YOUR TASKS:
• a. Answer these questions about the Bit::Vector forum post, labeling each answer with its marker:
(i) Which module's operations does the entry make use of?
(ii) How long did the 17,576-item example run to find all groups?
(iii) After the inner loop optimization, how long did the biggest case take?
• b. Copy the Bit::Vector forum post again, beginning at the words "Update: Revised to" and stopping after "the keyword count.". Swap in "computer" wherever "machine" appears.
• c. Continue the Bit::Vector forum post from the point where it stops.

SOURCE PASSAGE:

Here is my entry, making use of some nice operations from
Bit::Vector::Overload. It still has some rough spots in combining the final results, but it narrows things down very quickly. No combinatoric generators are used.
Update: Revised to collect the groups much better. I believe it will now do what Roy Johnson suggested. I didn't change any hashes to arrays, though.
Timing on my machine for a 676-item test case generated by the benchmark program halley did:
4.830u 0.000s 0:08.29 58.2% 0+0k 0+0io 420pf+0w
Update2: I also tried a 17,576 item example (with 'kaaa' ... 'kzzz' and 'iaaa' .. 'izzz'). It ran for one hour to find all groups from 2 up to 4 (the maximum available in this case). The timing is consistent with O(I^2 * log K), where I is the item count and K is the keyword count.
Update3: Inner loop optimization -- better ways to test for empty sets (is_empty) and count bits in sets (Norm). Went from one hour to 54 minutes on the biggest case.
#!/usr/bin/perl
use strict;
use warnings;
use Bit::Vector::Overload;
my %items = (
a => [ qw/one six/ ],
b => [ qw/two three five/ ],
c => [ qw/one two five/ ],
d => [ qw/one seven five/ ],
e => [ qw/one two five/ ],
f => [ qw/one two four seven/ ],
g => [ qw/one two five/ ],
h => [ qw/one two three five/ ],
);
my $icount = keys %items;
# Form a mapping from items to bit positions.
# Collect a list of bitmaps for combination work.
my $ix = 0;
my %ipos;
my @ilst;
for my $itm ( sort keys %items ) {
$ipos{$itm} = $ix;
my $set1 = new Bit::Vector($icount + 1);
$set1->Bit_On($ix);
push @ilst, $set1;
++$ix;
}
my %revipos = reverse(%ipos);
# Form a mapping from keywords to bit positions.
my $scount = 0;
my %kpos;
for my $itm ( sort keys %items ) {
for my $keyw ( @{ $items{ $itm }} ) {
$kpos{$keyw} = $scount++ if (!exists $kpos{$keyw});
}
}
# Also form a reverse index for later printing.

DATA ROWS:
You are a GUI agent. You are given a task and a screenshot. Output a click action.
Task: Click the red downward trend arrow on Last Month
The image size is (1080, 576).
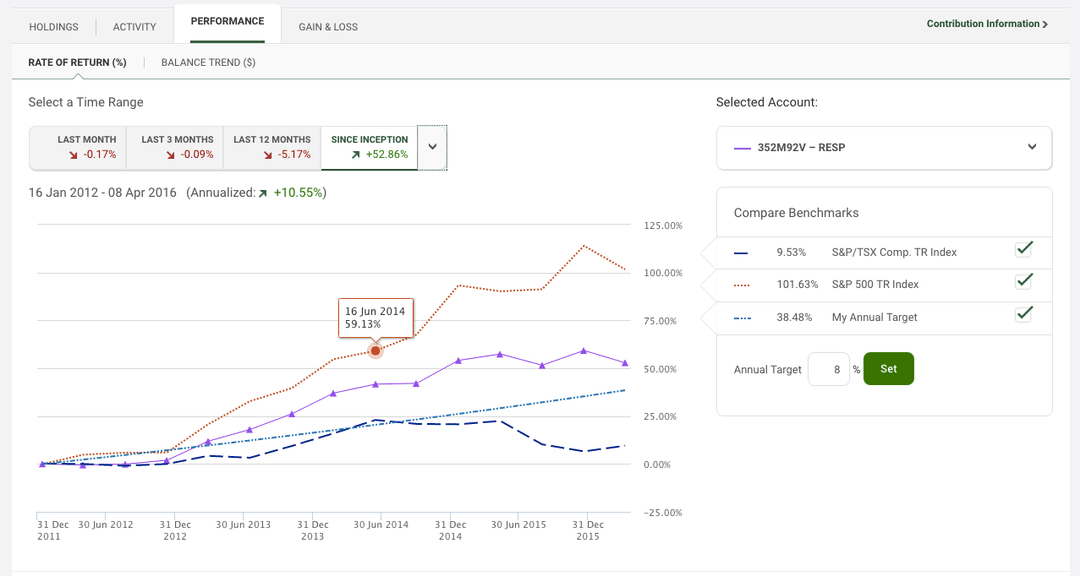[x=73, y=153]
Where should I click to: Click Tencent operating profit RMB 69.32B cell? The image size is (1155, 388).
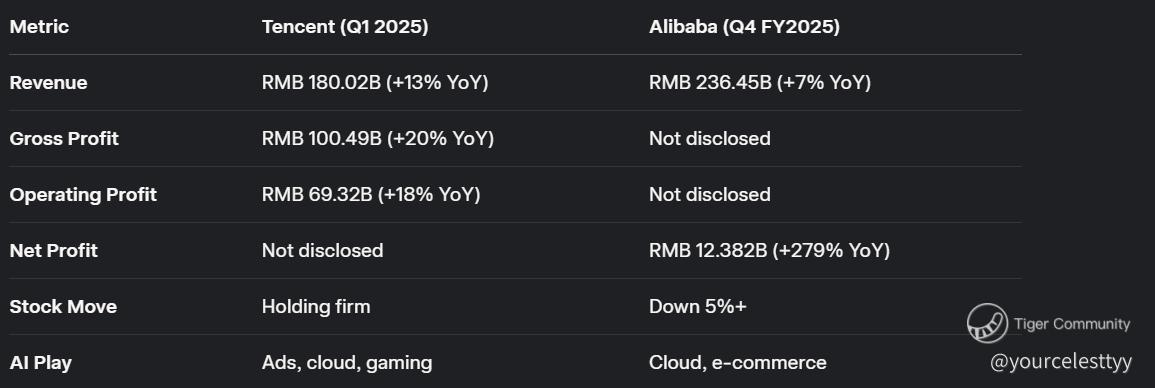(371, 194)
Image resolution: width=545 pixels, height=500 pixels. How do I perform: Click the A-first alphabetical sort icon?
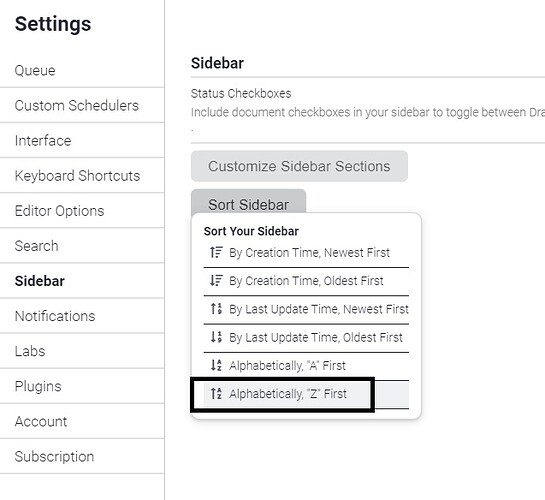coord(216,365)
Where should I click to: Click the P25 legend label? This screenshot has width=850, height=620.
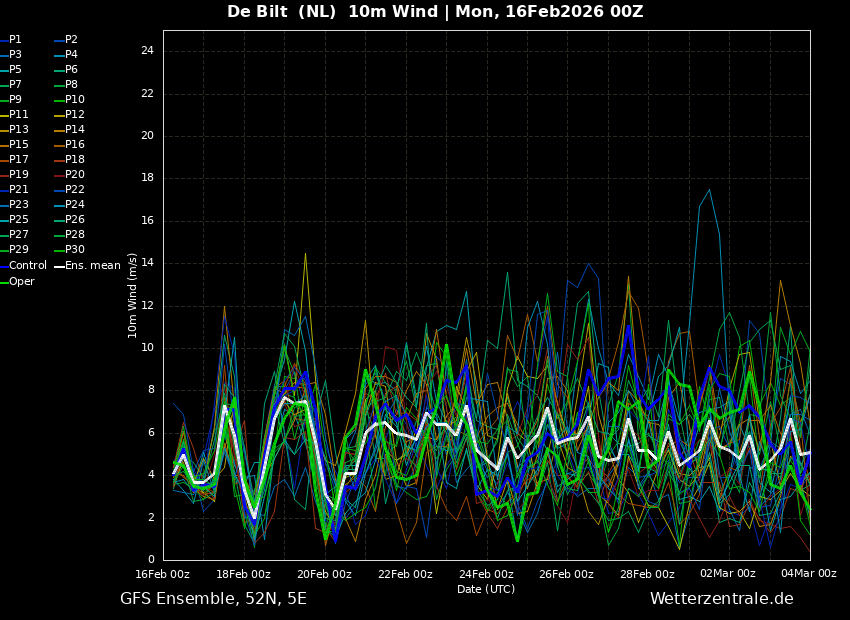pyautogui.click(x=19, y=220)
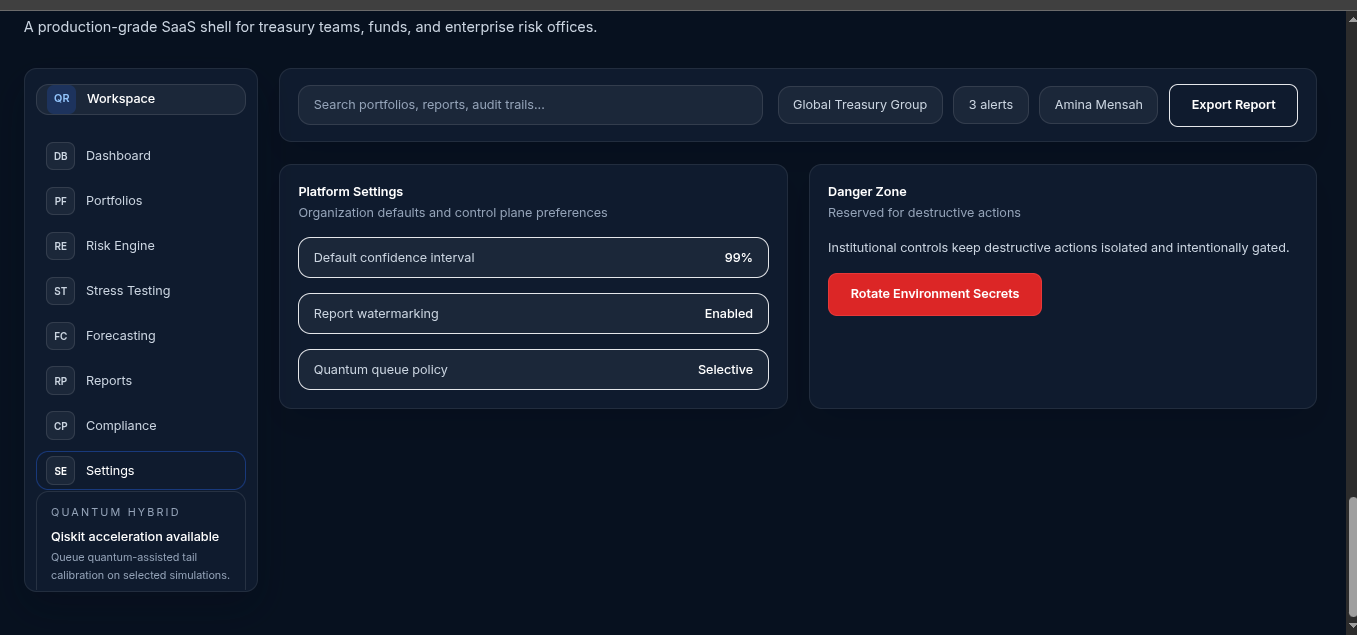The image size is (1357, 635).
Task: Click the CP Compliance icon badge
Action: 61,426
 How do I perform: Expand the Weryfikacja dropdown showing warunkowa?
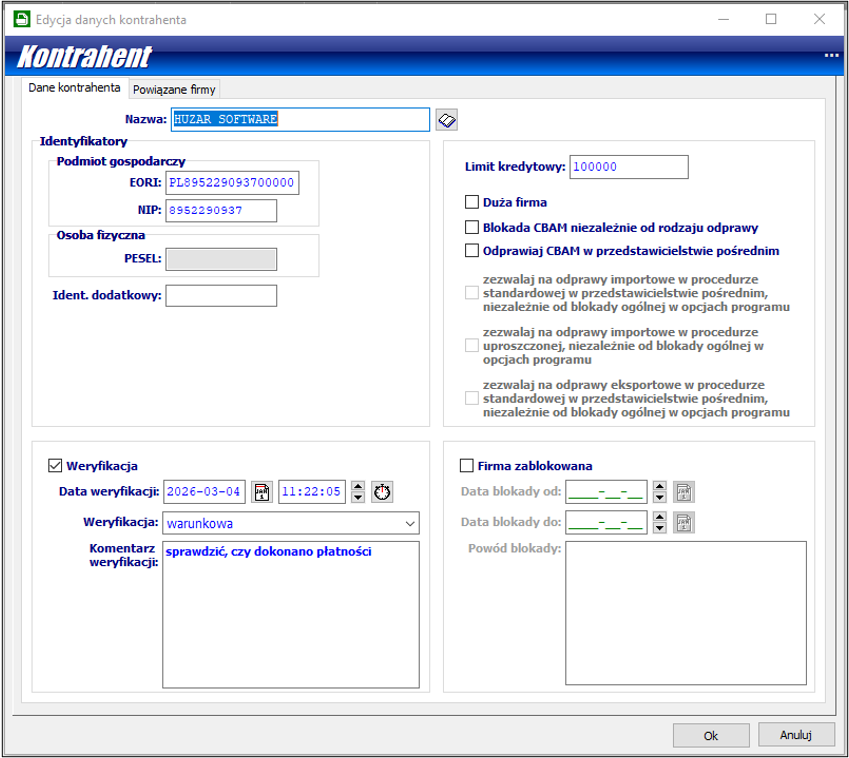(410, 523)

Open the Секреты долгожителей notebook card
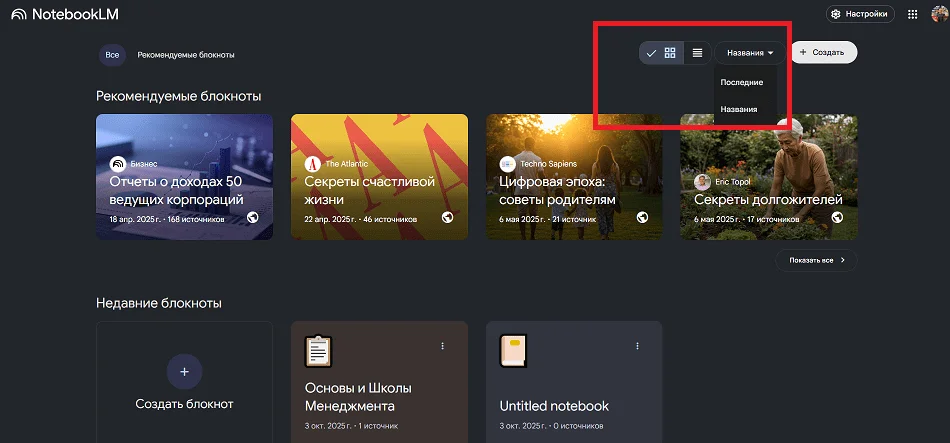pos(768,177)
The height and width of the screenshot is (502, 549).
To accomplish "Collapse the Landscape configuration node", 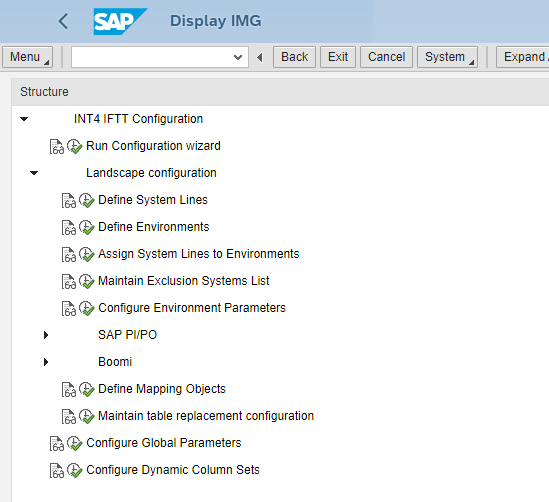I will click(34, 173).
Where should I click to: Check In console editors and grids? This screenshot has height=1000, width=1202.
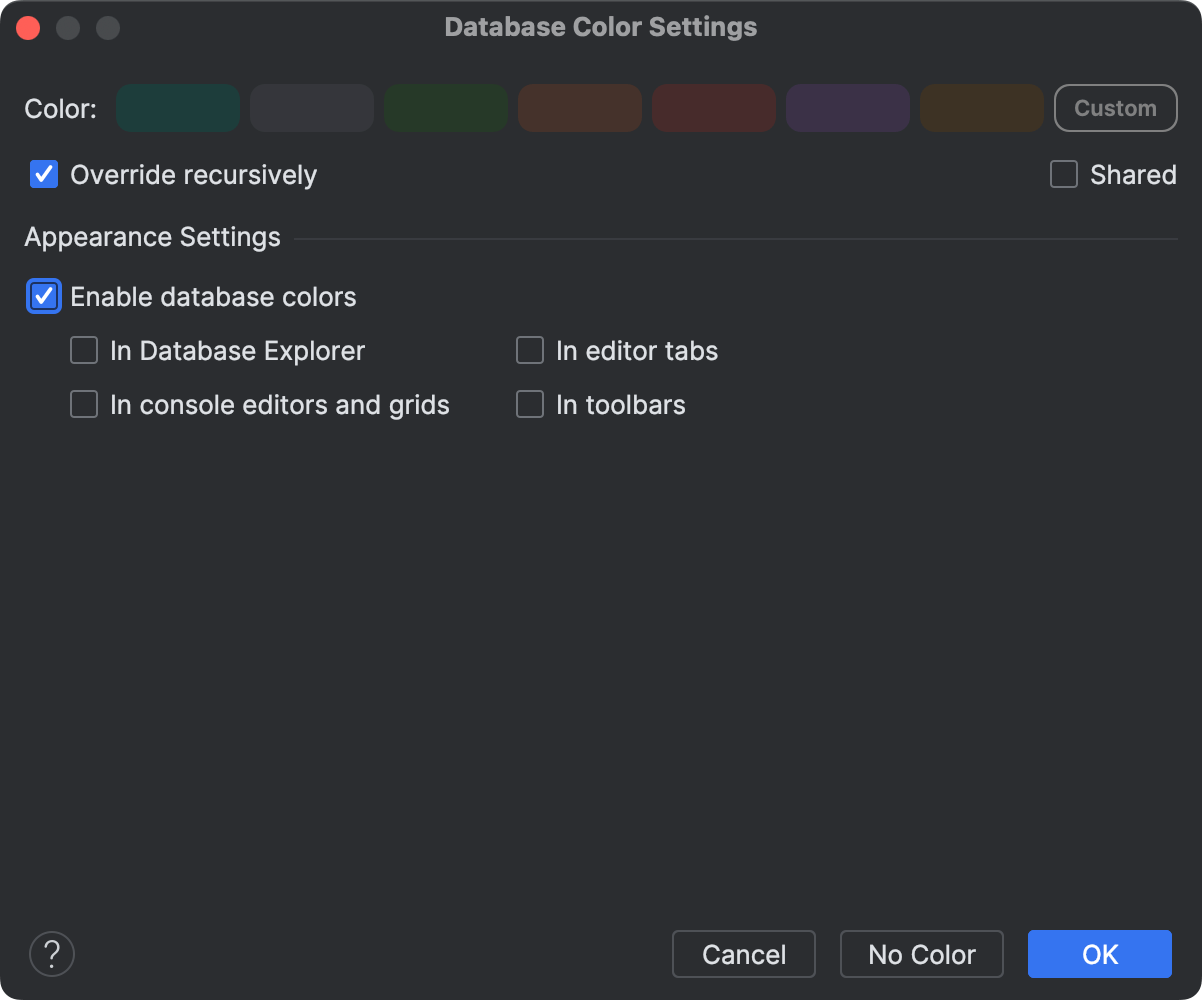point(83,404)
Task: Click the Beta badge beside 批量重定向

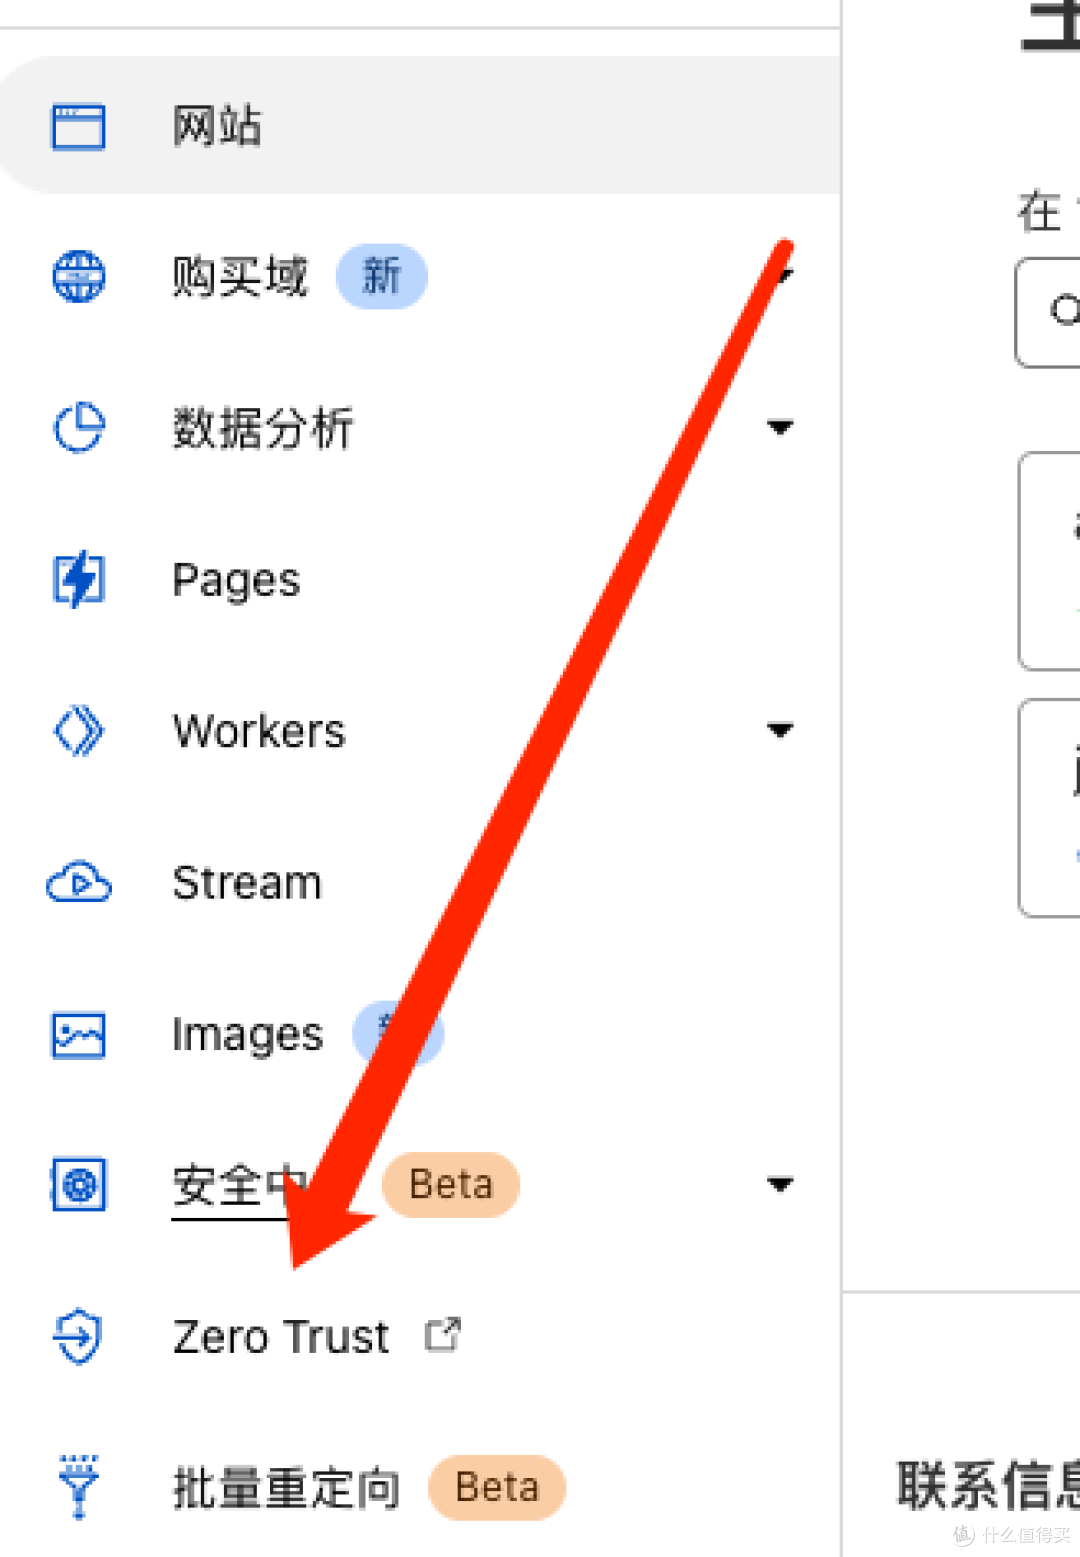Action: point(496,1488)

TASK RESULTS:
• a.
(i) Bit::Vector::Overload
(ii) One hour
(iii) 54 minutes

• b.
Update: Revised to collect the groups much better. I believe it will now do what Roy Johnson suggested. I didn't change any hashes to arrays, though.
Timing on my computer for a 676-item test case generated by the benchmark program halley did:
4.830u 0.000s 0:08.29 58.2% 0+0k 0+0io 420pf+0w
Update2: I also tried a 17,576 item example (with 'kaaa' ... 'kzzz' and 'iaaa' .. 'izzz'). It ran for one hour to find all groups from 2 up to 4 (the maximum available in this case). The timing is consistent with O(I^2 * log K), where I is the item count and K is the keyword count.

• c.
my %revkpos = reverse(%kpos);
# Form bit vectors with ones in the keyword positions,
# one for every item.
my %keyword_vecs;
my @lst1;
for my $itm ( sort keys %items ) {
my $set0 = new Bit::Vector($scount + 1);
$keyword_vecs{$itm} = $set0;
for my $keyw ( @{ $items{ $itm }} ) {
$set0->Bit_On($kpos{$keyw});
}
# hold both sets - items and keywords together.
push @lst1,[$ilst[$ipos{$itm}], $set0];
}
# Must have at least matching pairs.
my @lst2;
my %same_merger; # want to merge combos with common intersections.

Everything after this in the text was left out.